Hispalensia: Sevilla en la historia cultural

La página Classica Hispalensia pretende recoger y difundir las investigaciones y estudios sobre aquella cultura humanística de Sevilla que la enmarcan en la historia cultural de nuestro Siglo de Oro. Porque en la Sevilla del Siglo de Oro se intercambiaron y se gestaron algunas de las ideas y fenómenos característicos de ese periodo en que España alcanzó el único protagonismo que ha ejercido en la historia de Occidente. Sevilla fue la ciudad más importante de España cuando España era el país más importante del mundo. En Sevilla tuvo que ser donde se ideó e imprimió, en un poema en lengua latina, este término de Siglo de Oro de la poesía española (1580). En Sevilla se construyó, para provecho y disfrute de su población, el primer jardín público de la Europa moderna (1574). En Sevilla nació y se educó quien elaborará la primera bibliografía orgánica de todo lo concerniente a España (1672). Sevilla tal vez sea la única ciudad cuyo monumento más insigne ostenta inscrito un versículo sagrado con su cita bibliográfica (1568). No en vano el primer hispalense universal fue el último gran compilador del saber de la Antigüedad clásica.

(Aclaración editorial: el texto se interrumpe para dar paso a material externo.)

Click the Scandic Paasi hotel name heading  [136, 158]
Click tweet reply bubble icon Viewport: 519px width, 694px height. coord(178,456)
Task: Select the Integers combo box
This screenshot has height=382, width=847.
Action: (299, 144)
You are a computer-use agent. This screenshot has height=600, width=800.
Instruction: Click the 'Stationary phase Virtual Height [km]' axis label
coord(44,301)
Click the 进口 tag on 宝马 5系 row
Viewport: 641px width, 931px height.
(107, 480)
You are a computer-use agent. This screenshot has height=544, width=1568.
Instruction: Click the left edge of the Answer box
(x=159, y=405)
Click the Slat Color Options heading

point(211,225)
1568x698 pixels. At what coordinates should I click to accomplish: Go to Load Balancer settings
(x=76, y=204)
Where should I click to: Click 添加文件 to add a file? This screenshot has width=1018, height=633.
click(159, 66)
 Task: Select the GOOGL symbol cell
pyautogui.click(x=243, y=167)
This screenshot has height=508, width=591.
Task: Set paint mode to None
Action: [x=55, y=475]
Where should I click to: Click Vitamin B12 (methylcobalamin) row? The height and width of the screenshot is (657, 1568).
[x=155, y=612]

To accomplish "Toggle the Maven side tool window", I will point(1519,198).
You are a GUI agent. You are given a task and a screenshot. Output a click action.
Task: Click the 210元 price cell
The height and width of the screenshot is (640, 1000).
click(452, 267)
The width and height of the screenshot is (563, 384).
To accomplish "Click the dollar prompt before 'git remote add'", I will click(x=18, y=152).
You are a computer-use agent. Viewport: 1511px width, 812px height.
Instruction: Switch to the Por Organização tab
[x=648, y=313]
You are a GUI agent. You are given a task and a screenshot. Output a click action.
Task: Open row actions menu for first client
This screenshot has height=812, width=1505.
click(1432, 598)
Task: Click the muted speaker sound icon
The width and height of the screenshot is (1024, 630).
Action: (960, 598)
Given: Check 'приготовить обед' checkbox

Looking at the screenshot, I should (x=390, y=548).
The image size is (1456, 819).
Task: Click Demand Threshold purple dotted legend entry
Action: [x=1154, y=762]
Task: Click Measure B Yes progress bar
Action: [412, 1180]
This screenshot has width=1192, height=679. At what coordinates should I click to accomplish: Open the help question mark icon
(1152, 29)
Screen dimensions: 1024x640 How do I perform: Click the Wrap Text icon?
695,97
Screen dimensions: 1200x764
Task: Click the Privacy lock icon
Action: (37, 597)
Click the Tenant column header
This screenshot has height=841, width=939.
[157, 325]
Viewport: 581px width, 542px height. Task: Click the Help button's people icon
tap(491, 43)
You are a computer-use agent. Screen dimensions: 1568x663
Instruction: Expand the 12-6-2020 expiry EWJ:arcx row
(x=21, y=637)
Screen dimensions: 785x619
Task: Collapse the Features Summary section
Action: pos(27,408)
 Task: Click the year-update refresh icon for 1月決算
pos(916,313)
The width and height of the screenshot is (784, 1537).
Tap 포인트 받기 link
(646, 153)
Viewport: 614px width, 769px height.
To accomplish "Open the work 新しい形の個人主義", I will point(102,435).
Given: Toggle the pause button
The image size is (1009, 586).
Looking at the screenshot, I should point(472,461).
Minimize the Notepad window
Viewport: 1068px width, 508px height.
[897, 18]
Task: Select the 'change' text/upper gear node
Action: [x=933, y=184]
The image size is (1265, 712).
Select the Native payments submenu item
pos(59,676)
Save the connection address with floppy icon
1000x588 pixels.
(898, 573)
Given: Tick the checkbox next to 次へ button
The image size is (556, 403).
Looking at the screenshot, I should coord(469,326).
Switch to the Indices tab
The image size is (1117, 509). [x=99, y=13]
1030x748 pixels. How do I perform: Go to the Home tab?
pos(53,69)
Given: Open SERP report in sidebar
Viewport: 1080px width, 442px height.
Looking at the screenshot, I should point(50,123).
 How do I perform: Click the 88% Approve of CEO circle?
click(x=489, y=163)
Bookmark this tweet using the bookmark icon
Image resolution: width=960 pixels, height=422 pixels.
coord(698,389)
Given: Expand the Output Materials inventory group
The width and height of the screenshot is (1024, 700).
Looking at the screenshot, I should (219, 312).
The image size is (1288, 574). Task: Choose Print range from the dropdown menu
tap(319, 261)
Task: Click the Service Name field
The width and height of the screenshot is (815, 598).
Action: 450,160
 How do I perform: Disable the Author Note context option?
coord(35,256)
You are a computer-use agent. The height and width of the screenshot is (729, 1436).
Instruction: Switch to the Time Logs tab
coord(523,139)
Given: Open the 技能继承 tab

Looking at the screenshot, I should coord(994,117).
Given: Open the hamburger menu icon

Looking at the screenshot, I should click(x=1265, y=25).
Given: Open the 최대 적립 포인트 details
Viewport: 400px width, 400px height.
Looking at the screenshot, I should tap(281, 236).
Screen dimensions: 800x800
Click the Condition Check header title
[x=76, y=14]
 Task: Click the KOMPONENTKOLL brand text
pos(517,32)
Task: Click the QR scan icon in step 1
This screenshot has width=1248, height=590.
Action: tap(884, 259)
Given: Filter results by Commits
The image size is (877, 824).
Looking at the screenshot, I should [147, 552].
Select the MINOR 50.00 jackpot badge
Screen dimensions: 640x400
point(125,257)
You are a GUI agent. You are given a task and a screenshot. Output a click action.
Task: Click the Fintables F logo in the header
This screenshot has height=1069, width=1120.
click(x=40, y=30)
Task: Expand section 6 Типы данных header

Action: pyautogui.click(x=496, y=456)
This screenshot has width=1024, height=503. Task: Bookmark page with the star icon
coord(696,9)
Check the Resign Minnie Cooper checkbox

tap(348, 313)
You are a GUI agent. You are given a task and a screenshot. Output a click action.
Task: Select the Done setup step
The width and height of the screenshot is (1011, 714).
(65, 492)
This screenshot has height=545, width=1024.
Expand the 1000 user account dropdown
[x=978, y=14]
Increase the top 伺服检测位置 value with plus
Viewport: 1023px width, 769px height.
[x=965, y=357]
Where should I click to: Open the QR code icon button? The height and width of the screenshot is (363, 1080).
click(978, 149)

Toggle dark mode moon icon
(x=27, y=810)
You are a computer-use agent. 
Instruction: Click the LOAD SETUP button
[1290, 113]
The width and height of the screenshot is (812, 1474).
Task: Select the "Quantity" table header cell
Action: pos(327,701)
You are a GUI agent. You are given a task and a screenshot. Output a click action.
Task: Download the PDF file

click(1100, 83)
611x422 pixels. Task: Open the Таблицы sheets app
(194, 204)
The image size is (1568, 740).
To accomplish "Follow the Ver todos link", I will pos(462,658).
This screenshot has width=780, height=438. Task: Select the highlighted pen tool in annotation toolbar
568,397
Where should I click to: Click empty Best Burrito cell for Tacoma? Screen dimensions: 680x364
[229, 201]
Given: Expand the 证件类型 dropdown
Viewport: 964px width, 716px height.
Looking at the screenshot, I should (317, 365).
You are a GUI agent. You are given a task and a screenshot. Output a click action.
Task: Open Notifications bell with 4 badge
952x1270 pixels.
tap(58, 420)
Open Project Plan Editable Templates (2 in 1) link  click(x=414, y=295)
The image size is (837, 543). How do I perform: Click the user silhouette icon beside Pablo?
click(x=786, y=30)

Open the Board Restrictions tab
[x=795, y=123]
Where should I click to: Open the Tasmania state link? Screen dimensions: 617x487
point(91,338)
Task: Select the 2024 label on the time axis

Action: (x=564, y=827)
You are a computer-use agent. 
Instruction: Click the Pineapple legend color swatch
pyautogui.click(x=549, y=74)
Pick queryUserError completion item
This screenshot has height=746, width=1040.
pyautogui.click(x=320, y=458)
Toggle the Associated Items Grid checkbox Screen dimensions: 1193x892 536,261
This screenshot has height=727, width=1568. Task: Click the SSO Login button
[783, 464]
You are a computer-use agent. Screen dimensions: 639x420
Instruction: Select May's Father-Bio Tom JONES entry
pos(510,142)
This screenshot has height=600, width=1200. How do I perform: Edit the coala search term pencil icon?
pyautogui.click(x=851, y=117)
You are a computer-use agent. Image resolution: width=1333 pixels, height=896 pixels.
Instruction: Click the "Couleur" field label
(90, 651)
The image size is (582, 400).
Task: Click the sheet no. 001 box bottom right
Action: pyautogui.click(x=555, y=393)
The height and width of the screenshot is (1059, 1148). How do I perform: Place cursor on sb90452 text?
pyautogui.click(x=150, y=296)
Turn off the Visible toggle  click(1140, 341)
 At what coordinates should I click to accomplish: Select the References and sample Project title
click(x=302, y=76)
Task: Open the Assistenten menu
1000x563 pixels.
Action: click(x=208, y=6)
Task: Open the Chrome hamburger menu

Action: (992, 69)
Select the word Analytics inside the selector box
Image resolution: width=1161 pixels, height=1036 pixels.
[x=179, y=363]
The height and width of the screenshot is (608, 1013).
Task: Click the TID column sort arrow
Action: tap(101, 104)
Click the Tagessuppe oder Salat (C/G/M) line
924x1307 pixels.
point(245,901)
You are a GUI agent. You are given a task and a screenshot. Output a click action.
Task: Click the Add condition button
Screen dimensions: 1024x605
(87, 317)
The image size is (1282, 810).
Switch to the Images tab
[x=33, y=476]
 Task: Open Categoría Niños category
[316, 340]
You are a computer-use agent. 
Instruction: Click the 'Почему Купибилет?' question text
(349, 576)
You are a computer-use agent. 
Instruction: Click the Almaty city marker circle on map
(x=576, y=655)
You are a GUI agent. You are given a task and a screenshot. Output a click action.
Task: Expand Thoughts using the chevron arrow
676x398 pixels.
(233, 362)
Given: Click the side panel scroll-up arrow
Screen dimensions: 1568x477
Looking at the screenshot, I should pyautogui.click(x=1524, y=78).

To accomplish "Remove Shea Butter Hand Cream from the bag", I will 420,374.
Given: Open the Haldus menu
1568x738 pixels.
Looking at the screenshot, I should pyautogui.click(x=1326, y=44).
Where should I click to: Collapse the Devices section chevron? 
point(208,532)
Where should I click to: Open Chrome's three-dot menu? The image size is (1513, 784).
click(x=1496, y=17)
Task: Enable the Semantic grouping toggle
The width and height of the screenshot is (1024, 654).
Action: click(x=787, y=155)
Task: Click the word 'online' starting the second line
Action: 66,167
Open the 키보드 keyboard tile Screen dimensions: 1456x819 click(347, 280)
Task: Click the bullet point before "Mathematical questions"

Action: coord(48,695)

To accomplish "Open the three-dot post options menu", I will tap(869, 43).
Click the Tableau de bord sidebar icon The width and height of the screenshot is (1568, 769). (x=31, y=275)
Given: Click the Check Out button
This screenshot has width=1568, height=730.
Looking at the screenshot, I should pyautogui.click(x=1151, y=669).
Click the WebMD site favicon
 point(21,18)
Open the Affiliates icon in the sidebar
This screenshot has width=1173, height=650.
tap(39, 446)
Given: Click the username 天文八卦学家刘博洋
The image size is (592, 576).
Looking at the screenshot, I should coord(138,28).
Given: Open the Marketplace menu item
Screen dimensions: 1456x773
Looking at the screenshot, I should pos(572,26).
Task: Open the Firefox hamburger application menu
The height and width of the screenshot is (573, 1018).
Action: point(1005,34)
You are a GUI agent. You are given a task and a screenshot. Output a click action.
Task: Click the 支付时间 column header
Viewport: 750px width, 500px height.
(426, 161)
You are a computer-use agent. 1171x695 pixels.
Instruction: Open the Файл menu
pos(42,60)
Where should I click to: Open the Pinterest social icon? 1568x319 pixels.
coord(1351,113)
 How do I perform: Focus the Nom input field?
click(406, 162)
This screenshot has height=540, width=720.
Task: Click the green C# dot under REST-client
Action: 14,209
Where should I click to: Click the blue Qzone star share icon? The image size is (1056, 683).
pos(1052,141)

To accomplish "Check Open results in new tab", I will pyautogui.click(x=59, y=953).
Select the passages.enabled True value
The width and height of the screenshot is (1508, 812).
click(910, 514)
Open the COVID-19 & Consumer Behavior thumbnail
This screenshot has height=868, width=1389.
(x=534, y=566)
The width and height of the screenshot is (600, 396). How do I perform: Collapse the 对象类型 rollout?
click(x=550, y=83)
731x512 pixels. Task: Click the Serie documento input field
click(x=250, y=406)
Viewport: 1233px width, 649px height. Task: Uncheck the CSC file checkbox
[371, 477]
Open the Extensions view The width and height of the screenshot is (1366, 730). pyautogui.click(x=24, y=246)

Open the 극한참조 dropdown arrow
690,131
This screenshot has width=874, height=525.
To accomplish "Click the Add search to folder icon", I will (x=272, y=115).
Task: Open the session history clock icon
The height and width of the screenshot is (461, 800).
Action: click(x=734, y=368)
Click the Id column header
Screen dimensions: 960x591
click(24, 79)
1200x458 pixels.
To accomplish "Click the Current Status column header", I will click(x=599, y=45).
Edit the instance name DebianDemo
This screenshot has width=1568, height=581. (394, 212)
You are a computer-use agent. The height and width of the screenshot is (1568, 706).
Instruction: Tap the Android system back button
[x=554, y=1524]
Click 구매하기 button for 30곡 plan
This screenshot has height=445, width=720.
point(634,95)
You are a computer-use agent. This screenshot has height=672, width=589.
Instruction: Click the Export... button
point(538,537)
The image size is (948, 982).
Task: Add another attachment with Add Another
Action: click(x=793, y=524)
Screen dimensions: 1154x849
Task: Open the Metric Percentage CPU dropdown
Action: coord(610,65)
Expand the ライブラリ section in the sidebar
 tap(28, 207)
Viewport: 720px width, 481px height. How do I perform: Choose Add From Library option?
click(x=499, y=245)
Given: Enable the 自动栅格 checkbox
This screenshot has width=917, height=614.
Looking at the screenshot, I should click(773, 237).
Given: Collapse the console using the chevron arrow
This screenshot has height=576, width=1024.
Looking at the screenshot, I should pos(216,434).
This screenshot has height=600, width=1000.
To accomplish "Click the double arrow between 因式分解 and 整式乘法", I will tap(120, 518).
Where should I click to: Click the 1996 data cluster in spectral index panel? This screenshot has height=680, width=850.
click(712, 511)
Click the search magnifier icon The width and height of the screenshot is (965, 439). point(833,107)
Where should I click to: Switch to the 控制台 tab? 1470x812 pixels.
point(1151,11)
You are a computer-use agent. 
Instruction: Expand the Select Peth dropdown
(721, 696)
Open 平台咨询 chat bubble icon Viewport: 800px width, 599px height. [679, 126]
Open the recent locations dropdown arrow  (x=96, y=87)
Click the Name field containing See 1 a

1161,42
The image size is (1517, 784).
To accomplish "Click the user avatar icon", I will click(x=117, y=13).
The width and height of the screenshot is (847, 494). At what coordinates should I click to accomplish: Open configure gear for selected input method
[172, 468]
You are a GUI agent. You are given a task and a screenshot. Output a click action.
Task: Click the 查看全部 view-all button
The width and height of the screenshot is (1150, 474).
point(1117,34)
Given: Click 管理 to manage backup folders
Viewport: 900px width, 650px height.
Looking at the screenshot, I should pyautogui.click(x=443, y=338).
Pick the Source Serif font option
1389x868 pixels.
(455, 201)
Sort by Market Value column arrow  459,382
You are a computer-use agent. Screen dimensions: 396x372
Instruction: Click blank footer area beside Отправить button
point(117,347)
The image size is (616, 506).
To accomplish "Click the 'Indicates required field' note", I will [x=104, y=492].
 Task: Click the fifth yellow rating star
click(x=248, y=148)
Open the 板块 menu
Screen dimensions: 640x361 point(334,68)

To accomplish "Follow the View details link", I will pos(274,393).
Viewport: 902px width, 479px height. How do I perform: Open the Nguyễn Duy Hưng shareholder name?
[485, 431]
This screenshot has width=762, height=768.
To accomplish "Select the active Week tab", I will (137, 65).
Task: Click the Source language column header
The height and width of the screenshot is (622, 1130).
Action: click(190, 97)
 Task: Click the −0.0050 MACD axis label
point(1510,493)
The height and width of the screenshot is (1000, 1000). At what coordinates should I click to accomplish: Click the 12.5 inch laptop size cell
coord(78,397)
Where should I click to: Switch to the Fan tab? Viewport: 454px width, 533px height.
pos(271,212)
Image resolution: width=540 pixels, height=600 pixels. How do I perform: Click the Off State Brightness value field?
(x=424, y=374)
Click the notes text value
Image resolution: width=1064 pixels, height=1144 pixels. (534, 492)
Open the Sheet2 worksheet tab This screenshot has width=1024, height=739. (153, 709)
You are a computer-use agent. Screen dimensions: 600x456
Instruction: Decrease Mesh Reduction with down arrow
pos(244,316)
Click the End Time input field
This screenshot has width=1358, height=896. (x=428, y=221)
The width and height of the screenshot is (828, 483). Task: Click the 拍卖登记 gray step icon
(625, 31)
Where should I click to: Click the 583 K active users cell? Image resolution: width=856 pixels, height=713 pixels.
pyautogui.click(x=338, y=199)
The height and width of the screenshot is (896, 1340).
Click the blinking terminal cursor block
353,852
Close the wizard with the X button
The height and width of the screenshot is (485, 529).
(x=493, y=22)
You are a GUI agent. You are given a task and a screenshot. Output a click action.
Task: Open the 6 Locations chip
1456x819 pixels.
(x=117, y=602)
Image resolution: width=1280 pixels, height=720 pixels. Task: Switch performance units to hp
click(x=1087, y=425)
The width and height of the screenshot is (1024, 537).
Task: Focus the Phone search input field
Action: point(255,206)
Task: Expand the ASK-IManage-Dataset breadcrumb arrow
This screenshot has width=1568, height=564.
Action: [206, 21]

En F. J. Escobar Borrego, S. Díez Reboso, L. Rivero García (edd.), La Metamorfosis de un Inquisidor: El Humanista Diego López de Cortegana (1455-1524) (Huelva-Sevilla: Secretariado de Publicaciones de la Universidad, 2012) 13-59. 

La importancia del escritor que se estudia en esta monografía estriba en ser el traductor de la única gran novela latina que llegó completa al Renacimiento. La versión española de El Asno de Oro de Apuleyo (título original, Metamorphoses, h. 185 d. C.), que publicó el canónigo arcediano Diego López de Cortegana en Sevilla en 1513, ha estado reimprimiéndose modernizada hasta mediados del siglo pasado, y, a causa de las huellas detectadas en las mejores obras de la literatura áurea, podemos considerarlo el libro más influyente impreso en la ciudad en la época post-incunable. Cortegana, además de ser traductor de otros insignes humanistas como Enea Silvio Piccolomini (papa Pío II) y Erasmo de Rotterdam, y editor de una antigua crónica del rey Fernando III el Santo, fue el inquisidor que redactó la terrorífica inscripción que ostentaba el Castillo de Triana, amén de diplomático, y tal vez espía, de los Reyes Católicos en la Roma de los Borgia. Reseña: Karina Galperin, Renaissance Quarterly 67 (2014) 560-561.